Reinhard Bütikofer is a Green MEP from Germany and a member of the committee on Industry, Research, and Energy.
No country can afford to be naive on the vulnerabilities of 5G, as Chinese Ambassador Zhang Ming rightly stated in his article. The EU might have been in the dark about 5G security for too long, but this will now change with the European Commission taking the lead. Its 5G security proposals to EU member states on how to handle the Chinese telecom equipment supplier Huawei represent a circumspect approach.
The European Parliament recently put forward a resolution with similar requests. These recommendations pave the way for closer EU cooperation on cybersecurity on 5G networks.
It would be childish to ignore the elephant in the room: Can we have enough confidence in the Chinese 5G provider and industry leader Huawei in order to allow the company to participate in building the backbone of our 5G infrastructure? Commission Vice President Andrus Ansip, who led the drafting of the text, has answered this question by expressing concerns about China’s legal system.
The Commission is not alone with these concerns. The Australian government justifies its political decision not to allow Huawei by referring to the Chinese National Intelligence Act of 2017, which obliges Chinese citizens and organizations, including businesses, to cooperate with and provide requested information to the intelligence service at their request and to conceal this information from those concerned.
Companies that are subject to such regulations, and this applies to Huawei, rightly appear as not being sufficiently trustworthy. However, this goes beyond the level of individual companies, as it is a structural problem rooted in the character of the Chinese state.
Since the Australian criticism has resonated around the world, the Huawei founder, a man with excellent relations to the Chinese Communist Party leadership, has actually told Western journalists that his company will never release data to the detriment of its customers at the request of the Chinese government. Given the legal situation, one has to say: Be wise in who you trust! In Europe, we should be guided by the Australian model.
In practical terms, this would mean that such companies are excluded from the backbone of the digital infrastructure, which, under the legislation of their home country, are obliged to disclose information to domestic security authorities upon request without being examined by independent courts.

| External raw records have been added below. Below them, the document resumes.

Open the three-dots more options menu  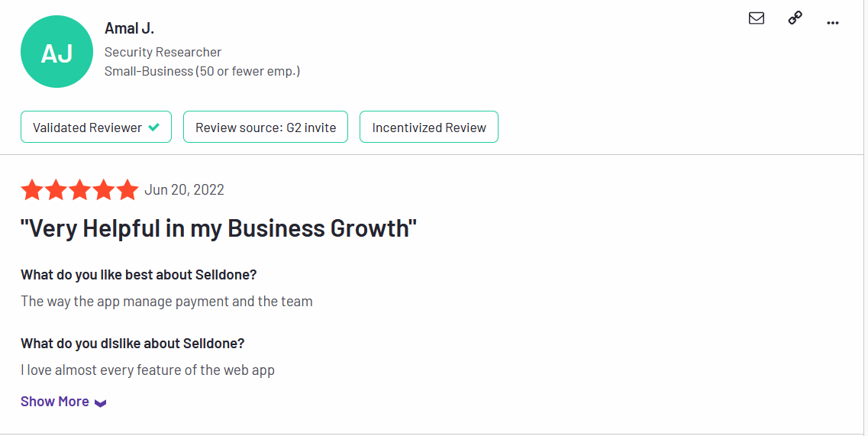[833, 23]
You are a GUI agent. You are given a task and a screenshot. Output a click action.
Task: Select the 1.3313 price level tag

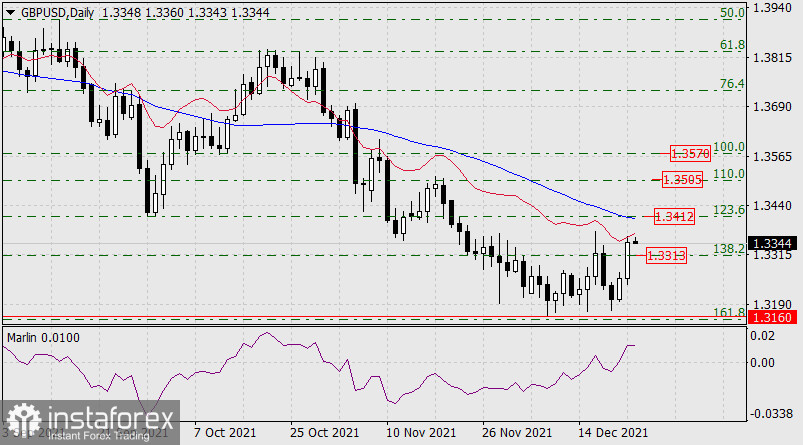(665, 256)
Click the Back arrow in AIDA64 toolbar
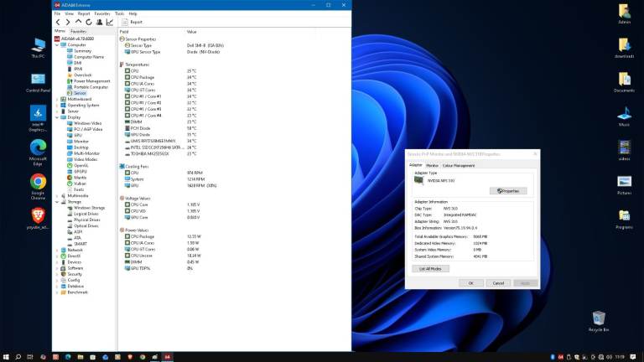644x362 pixels. (x=57, y=23)
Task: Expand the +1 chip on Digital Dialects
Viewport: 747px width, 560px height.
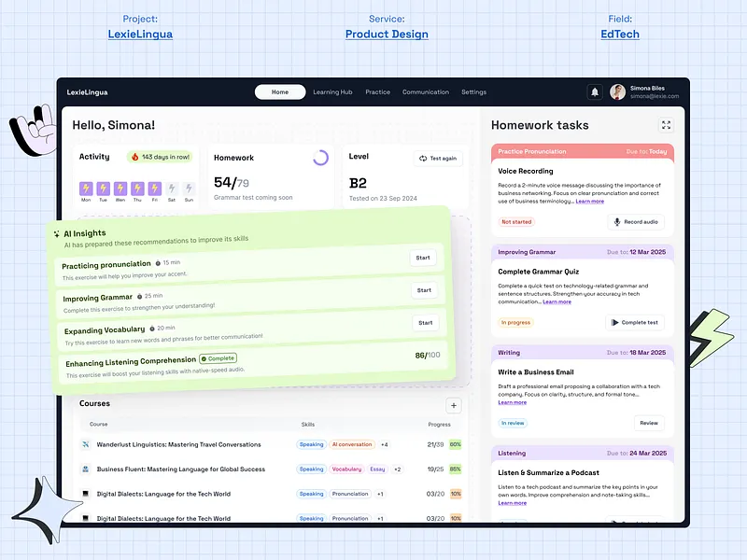Action: point(380,494)
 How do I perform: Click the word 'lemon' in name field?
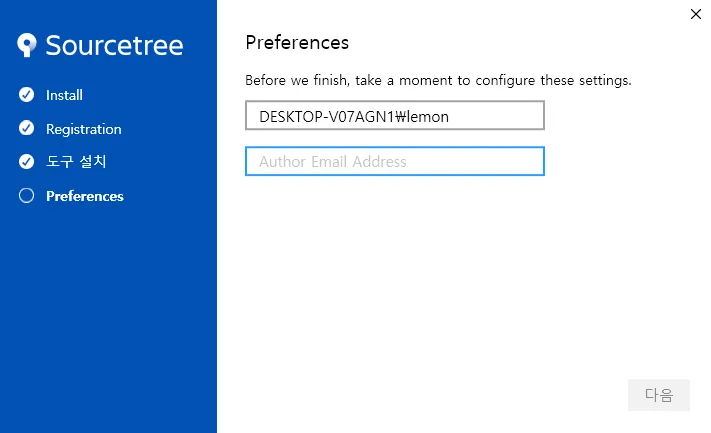click(428, 117)
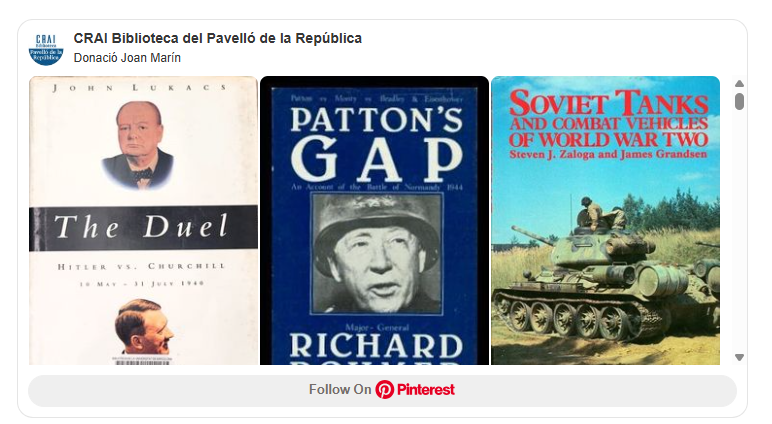Click the Pinterest wordmark text
Image resolution: width=772 pixels, height=424 pixels.
(x=426, y=390)
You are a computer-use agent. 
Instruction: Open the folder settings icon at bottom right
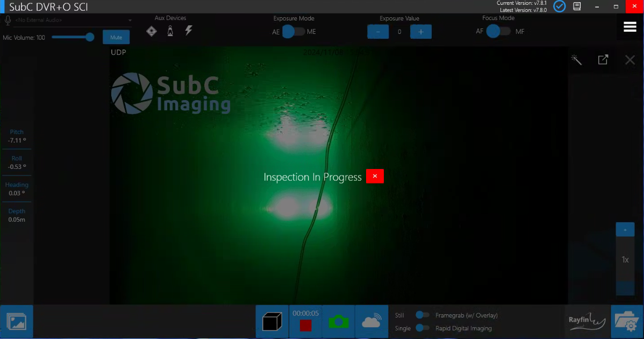coord(627,322)
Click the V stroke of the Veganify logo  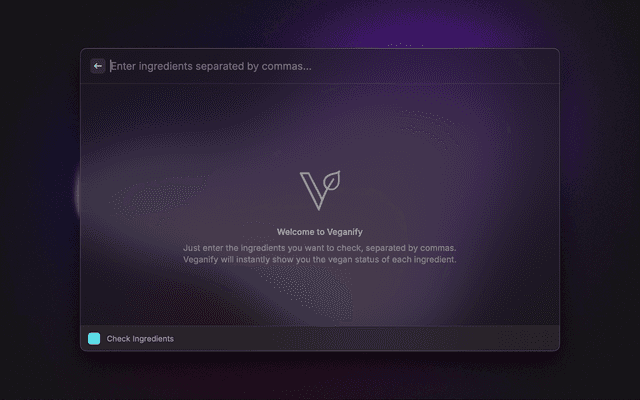(x=312, y=190)
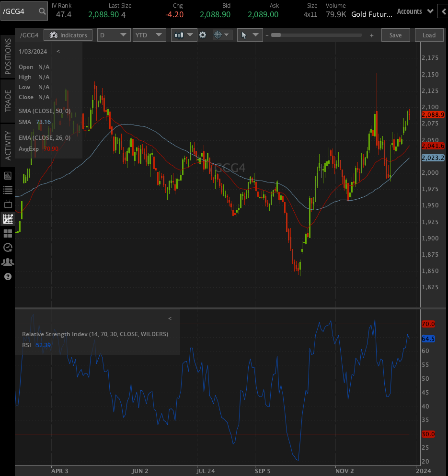Open the crosshair cursor tool
Viewport: 448px width, 476px height.
(x=218, y=34)
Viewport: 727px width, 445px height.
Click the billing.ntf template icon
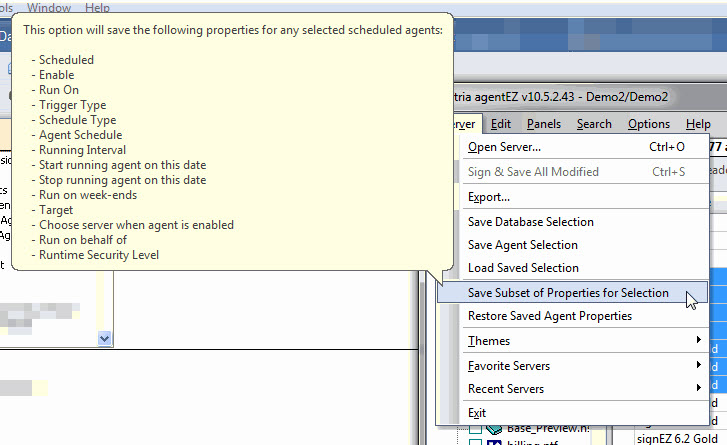coord(497,442)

That would fit well with the European Commission’s suggestion of tougher security restrictions on telecom operators, rather than proposing hard limitations on the involvement of Chinese technology based on their nationality.
With these measures, we still have a long way to go to establish a reciprocal relationship with China. As long as China continues to undermine the principles of free trade and fair competition and the disruption of market order we have a huge problem.
But we do take a small step forward in ensuring secure networks for the development of our data economy of the future, for which we need 5G sooner rather than later. The digital society and the digital economy of tomorrow depend on it.
I agree that global cooperation and coordination is important. However, the best way for us is to cooperate at European level first and to agree on the Commission’s proposal uniformly.